O total de beneficiários de planos de saúde médico-hospitalares teve a primeira alta na comparação anual desde 2014. De acordo com a última edição da Nota de Acompanhamento de Beneficiários (NAB), que acabamos de publicar, o segmento encerrou 2018 com 47,4 milhões de beneficiários, alta de 0,4% em relação ao ano anterior. No total, foram firmados 200,2 mil novos vínculos de janeiro a dezembro.

Acreditamos que mesmo após a revisão periódica que a Agência Nacional de Saúde Suplementar (ANS) realiza, é provável que o setor tenha registrado uma alta real no número de vínculos entre 2017 e 2018.

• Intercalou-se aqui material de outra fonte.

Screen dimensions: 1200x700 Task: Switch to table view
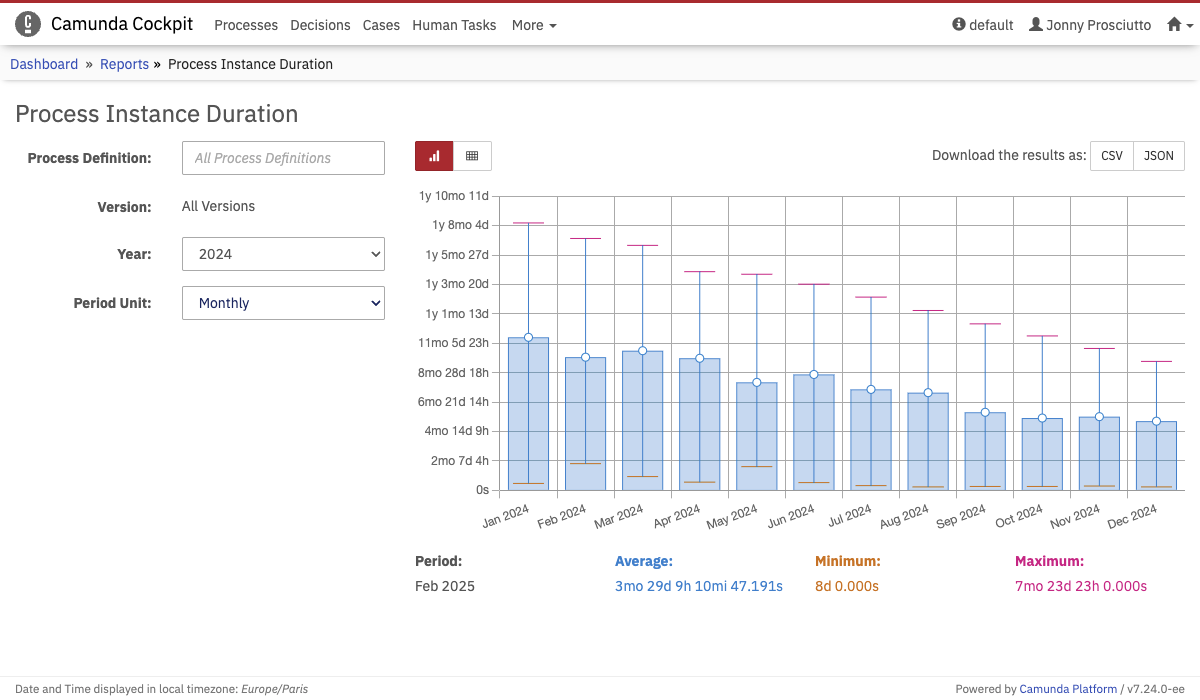click(x=472, y=156)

O movimento foi impulsionado pelo resultado do setor no Nordeste do País. 82,8 mil novos vínculos foram firmados na região que conta com 6,6 milhões de beneficiários. Avanço de 1,3%.

Os números do Centro-Oeste também merecem destaque. A região registrou avanço de 3,6% ao longo de 2018. Apesar do aumento porcentual expressivo, em números absolutos o resultado foi semelhante ao do Nordeste. Foram firmados 111,8 mil novos vínculos no período e, como isso, a região passa a atender 3,2 milhões de beneficiários (pouco menos da metade do total de beneficiários na região Nordeste).

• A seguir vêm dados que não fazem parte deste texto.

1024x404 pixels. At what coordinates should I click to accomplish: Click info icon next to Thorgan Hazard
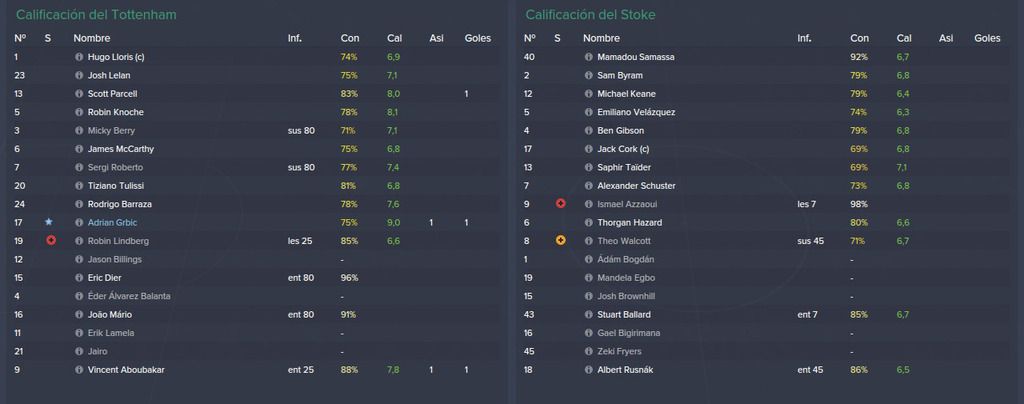pos(588,223)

Apesar de o Sudeste ter registrado 0,1% mais vínculos em dezembro de 2018 do que no mesmo mês de 2017, a revisão futura da ANS ainda pode indicar que não houve um aumento real no número de beneficiários na região, mas redução. Ainda assim, avaliamos que o resultado é positivo na comparação com os anos anteriores.

Principalmente porque São Paulo, o maior mercado de planos de saúde do País, fechou o ano com impulso de 0,3% no total de vínculos médico-hospitalares. O que significa 58,3 mil novos vínculos firmados em um Estado que responde por mais de um terço (36,3%) do total do mercado nacional.

Ressalvamos, entretanto, que o processo de recuperação de beneficiários está atrelado ao desenvolvimento econômico e a geração de empregos formais, especialmente nos setores de comércio e serviço dos grandes centros urbanos. Esperamos ter indicadores econômicos positivos ao longo de 2019, mas se isso não acontecer o setor pode permanecer estagnado por mais um tempo.